Jesus was getting his name out and it was going around fast.
Many people believed.
Or did they.
At first this portion confused me. A testimony of man? What the? Then I got it.
Even though a ton of people were following Christ, professing belief in his name to his face, he still didn't trust them because he saw their hearts. Cool things draw large crowds. They were there to be near the glory. They were there to catch some of the stuff that fell off of Christ. They were there for the fun. Now I'm sure not all were this way, but as the passage says, he would not entrust himself to them.
And where this is terrifying to me is, he knows me. He doesn't need me to tell him about myself. Because he knows it already. Eeeeekkkkk!! Please tell me this is terrifying to you too! There are things in me, thoughts I've had, things I've done, that I thought no one saw or knew, that I keep hidden. Knowledge of these things I might let seep out a bit at a time in measured quantities to select few. But it's my choice who knows. At least until I read this scripture. He already knows all that stuff!

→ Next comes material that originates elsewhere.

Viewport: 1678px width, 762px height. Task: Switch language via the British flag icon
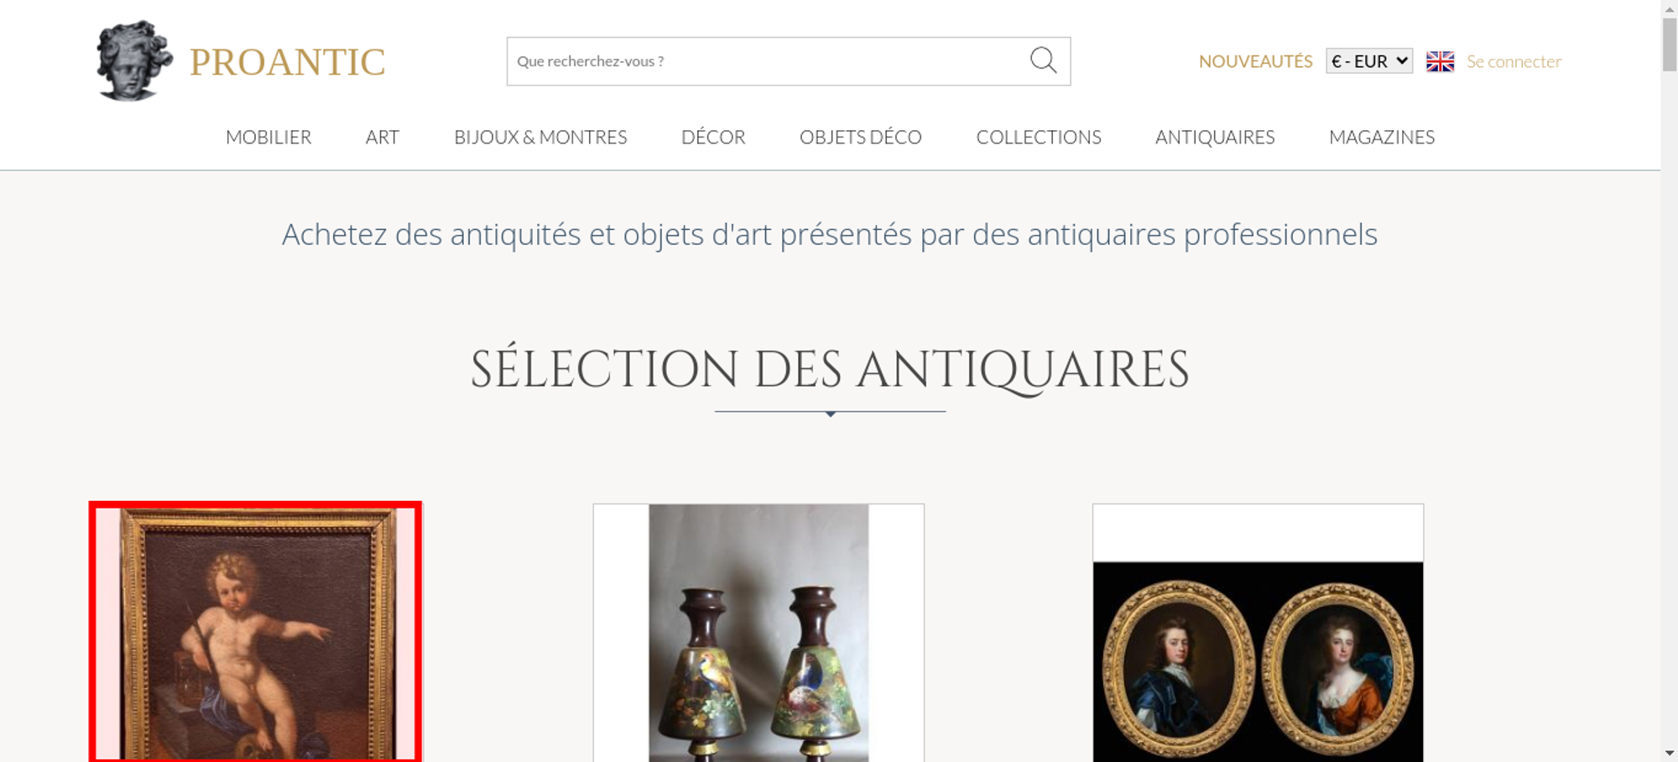[1440, 61]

And my soul cries out as Isaiah's did "Woe is me, for I am undone!" I finally understand the weight of Isaiah's wail. To be seen for what I am, all that I am, by the eyes of Holy God is mortifying. I am undone. There is nothing more to say, or do. Since the Lord knows all there is no arguing, or bartering, or discussion. That's it, I'm done, kaput. There is nothing more I can do or say to change his view of me, to make myself be better. No amount of makeup is going to cover up this zit. It's out there for all to see.

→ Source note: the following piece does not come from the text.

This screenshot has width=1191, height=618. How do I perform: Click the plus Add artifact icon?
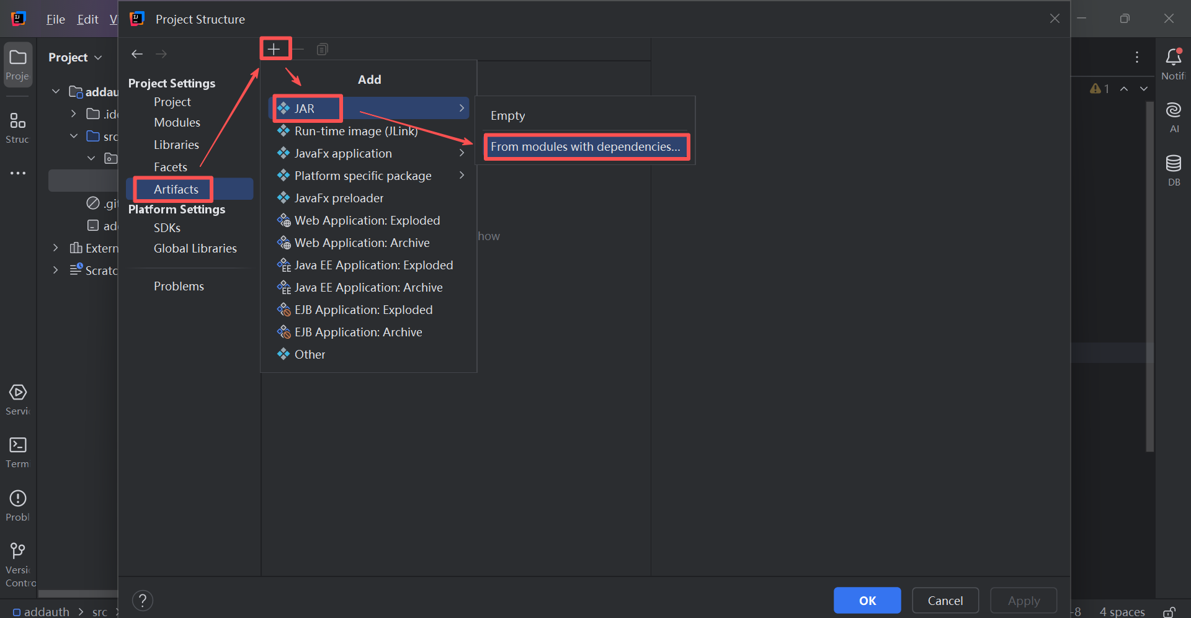click(x=274, y=49)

Yet, the Lord reminds me of this:
But God demonstrates his own love for us in this: While we were still sinners, Christ died for us. Romans 5:8What a demonstration it is! To be seen for what I am and while I was still in that He died for me. What love! What love.
1 John 3:1 exemplifies this too,
See what great love the Father has lavished on us, that we should be called children of God!
I love the word lavish. When I hear it, or read it, I think of profuse, overflowing, bubbling up, being drenched, soaking wet in God's love. If God's love is so over the top as scripture says it is, why don't we/I feel it every second of every day? With something this abundant we should never be able to get away from it.
The shame of our decrepit, repulsive souls makes his light even brighter, his love even more intense, his passion for us so much more deeper. We truly do not deserve the gift of his son, his love, his grace and his mercy. Yet he continues to give. Scripture says his mercies are new every morning and they fail not! May we know, truly know the power of his love, daily.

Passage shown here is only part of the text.